I think of them often, those people I've lost contact with along my way. Like a fiend I scour about for traces of them, always unsuccessfully, how do they seemingly disappear? Or maybe it’s I who have faded away.
I've met a lot of people these past few months. It’s helped me to feel like a person again, like some part of a whole that maybe, might, perhaps exist… some day. I fantasize about my future self. I wonder if I'll be loved again. I wonder if I'll love myself, too. Or anything.
You see, I have a light in me but it hurts to hold. It burns a white smoke signal attracting to it the the aimless, the weak, the wandering. It’s hot like fire or maybe dry ice, so magical while you watch it create a fog of mystic romance, yet easily photographed with a Samsung Galaxy S and posted to your Instagram as a souvenir for which I am never given credit.

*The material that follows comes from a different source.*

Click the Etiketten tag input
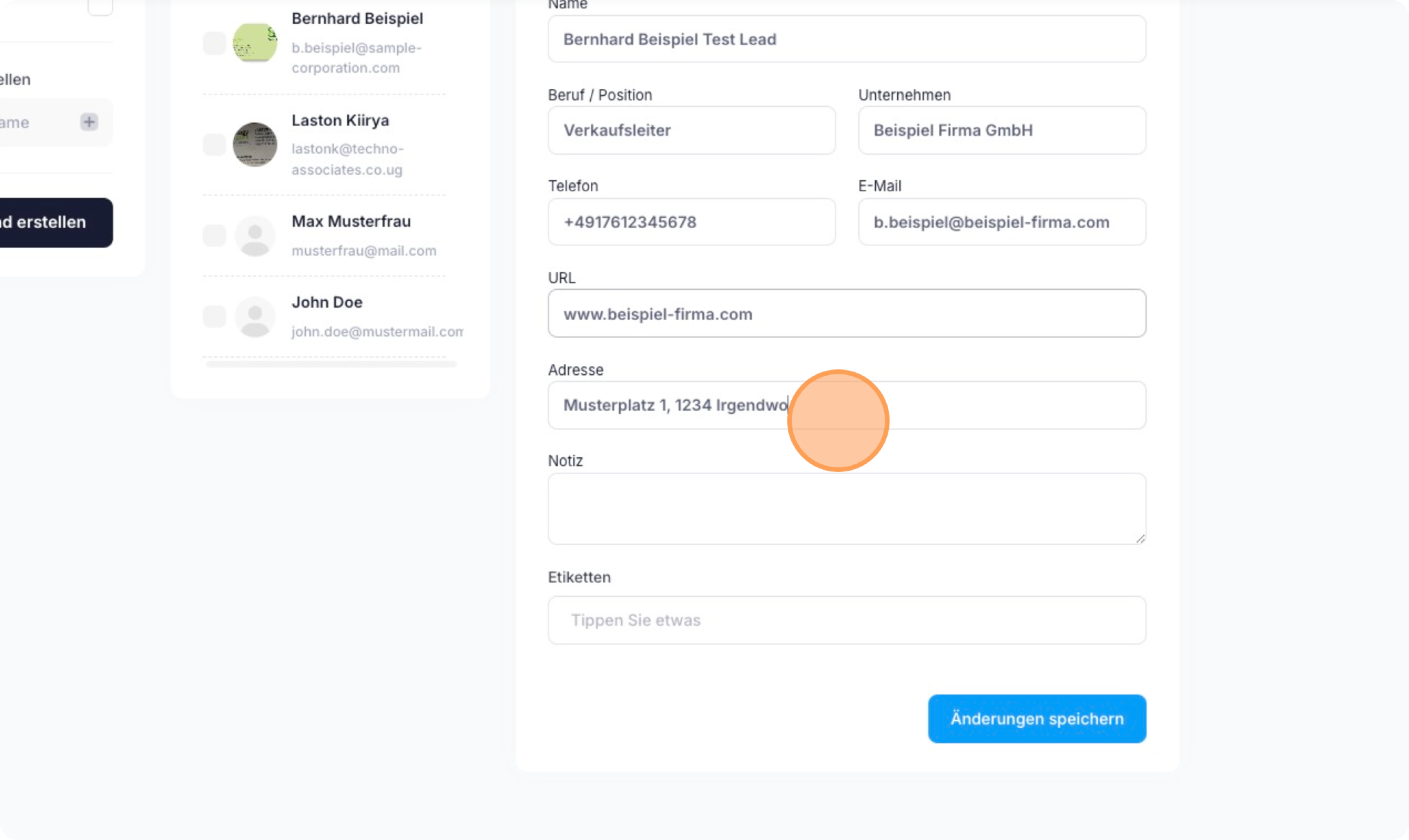1409x840 pixels. (846, 620)
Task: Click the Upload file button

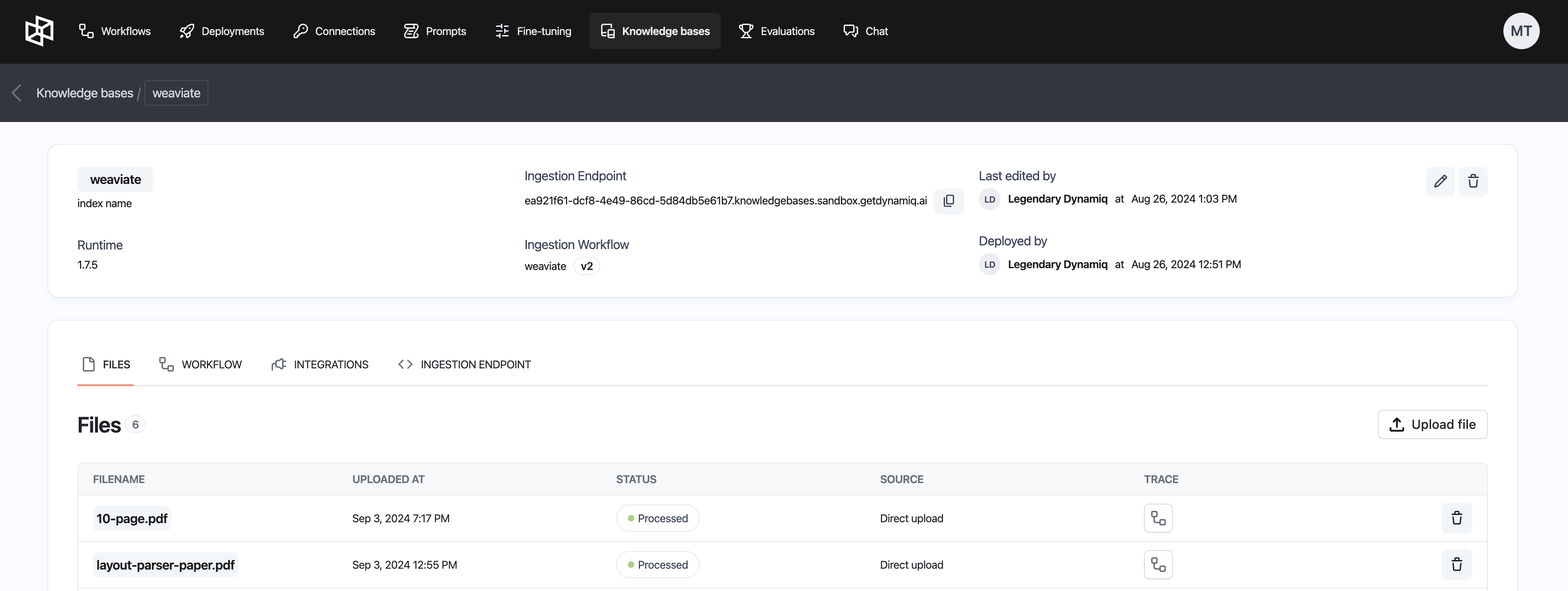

You handle me with care. You wear gloves so my power doesn't scar you. Then, as quickly as you enjoyed it, as you played with it, as you let the mystery wash over you, the desire for me disappears. I am treated as a journey, as a destination, and eventually you return home from vacation stronger and all I've left is a superficial optimism that I too become a memory, I hope I am a pleasant one.
I often wonder if my aura is a pale, muggy gray. It seems I only attract in those shrouded in black or white or dark blue or brown - the muted palette of those who want to get lost in a hazy bit of love for a while until they exhale and I dissipate. The steam clears and their trip continues, All aboard! It’s becoming clear that perhaps I need not for anyone and it’s scary to know I’ll go on living in this lonely lighthouse. It makes me cry, sometimes.
The other day I bought two candles, one white and one black, to aid in channeling my magic. When I burn them I will call to those I've yet to meet and know and reveal myself to — please you, be red. Let you be so bright I can see you through the fog with my low beams on. Let you come blaring through the night, engines ablaze. Let you crash into me like a rocket because, it’s lonely out in space. Let you be red.
A fire engine knows its destination, hides from nothing, and rarely goes unnoticed unless you happen to be looking the other way with your windows rolled up, volume on high. Let me strive to drive quietly through the darkness, always looking both ways. Let me pass through various intersections with a sense of adventure and purpose. Let my eyes be always open. Let me be ready to yield, at any place, at any time, as I gently kiss the foreheads of the dark and light souls who've used my softness to escape their fears. Though I love and pity them it is okay to paint my landscape with color, to upgrade from the shades and gray that hold me back from the yellow of my hair and skin — from the sunshine I could be.
I am no muse, no mistress, no mother. Nor am I a fog or haze or rising steam or clearing smoke. I am a prism who contains all colors simultaneously because I need them, but I fear if you look directly into me you will be blinded and forced to turn away. So, red, keep me in your pocket for good luck and share with me your colors and give me all your wishes and I promise, I promise, I'll do my best to fulfill them.